Monday round-up

This weekend’s clippings continued the focus on the same-sex marriage cases, Hollingsworth v. Perry and United States v. Windsor, argued late last month.  In the Los Angeles Times, David Savage and Maura Dolan discuss comments made by several Justices at the oral arguments suggesting that same-sex parenting was “a new and uncertain development”; they report that these comments have “startled child development experts as well as advocates of gay marriage, because there is considerable research showing children of gay parents do not have more problems than others.” Writing for the Huffington Post, Peter Dreier compares the same-sex marriage cases to Loving v. Virginia and concludes that “[i]t is hard to see how the legal case for same-sex marriage is any different.”  Also at the Huffington Post, Donna Hall notes that the “media coverage of the hearings highlighted the incisive questioning of Justices Ruth Bader Ginsburg, Sonia Sotomayor and Elena Kagan” because “the quotable zingers and tough interrogation belonged entirely to the women.” [Disclosures: Kevin Russell of the law firm Goldstein & Russell, P.C., whose attorneys work for or contribute to this blog in various capacities, was among the counsel on an amicus brief filed by former senators in support of Edith Windsor in Windsor. Tejinder Singh, also of Goldstein & Russell, was among the counsel on anamicus brief filed by international human rights advocates in support of the respondents in Perry.]

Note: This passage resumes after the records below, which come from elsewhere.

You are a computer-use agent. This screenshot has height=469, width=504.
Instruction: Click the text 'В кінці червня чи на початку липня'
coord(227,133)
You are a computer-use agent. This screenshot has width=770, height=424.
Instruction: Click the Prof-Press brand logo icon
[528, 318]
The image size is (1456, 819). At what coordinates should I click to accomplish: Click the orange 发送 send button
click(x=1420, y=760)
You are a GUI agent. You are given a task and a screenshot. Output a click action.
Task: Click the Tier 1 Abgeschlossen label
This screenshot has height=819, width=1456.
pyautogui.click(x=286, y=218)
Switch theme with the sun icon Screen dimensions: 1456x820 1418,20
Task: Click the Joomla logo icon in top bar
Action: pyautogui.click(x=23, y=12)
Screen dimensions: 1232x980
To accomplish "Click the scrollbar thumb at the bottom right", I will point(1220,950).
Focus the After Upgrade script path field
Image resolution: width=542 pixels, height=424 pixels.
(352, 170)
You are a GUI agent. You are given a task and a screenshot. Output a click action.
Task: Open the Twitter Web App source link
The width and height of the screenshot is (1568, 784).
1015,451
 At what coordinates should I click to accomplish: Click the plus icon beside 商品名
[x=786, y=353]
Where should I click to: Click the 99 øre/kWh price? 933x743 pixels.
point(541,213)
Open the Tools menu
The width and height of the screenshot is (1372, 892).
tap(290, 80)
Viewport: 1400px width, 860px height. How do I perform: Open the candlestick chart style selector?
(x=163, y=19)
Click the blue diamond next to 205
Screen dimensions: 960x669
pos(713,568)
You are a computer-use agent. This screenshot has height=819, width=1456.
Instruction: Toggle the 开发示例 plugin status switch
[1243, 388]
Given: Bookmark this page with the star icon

Additional coverage of the Court this weekend addressed two of the Term’s other cases.  In an op-ed for The Washington Post, Jeffrey Rosenfeld and Christopher Mason urge the Justices to hold that human genes are not patentable in Association for Molecular Pathology v. Myriad Genetics, Inc., writing that if the Court “allows these types of patents to stand, it will put the endeavors of openly researching, preventing and treating lethal diseases on a lower level of importance than a set of ill-conceived property rights.” And in an op-ed for USA Today, James Bovard argues that the Court should “smack down the raisin racket” at issue in Horne v. Department of Agriculture, in which the Court is considering which legal avenue – a regular federal district court or the Court of Federal Claims – a company must use to challenge the government’s assessment of a sizable fine for violating a federal agency’s order, when the company claims that the fine is an invalid “taking” of property.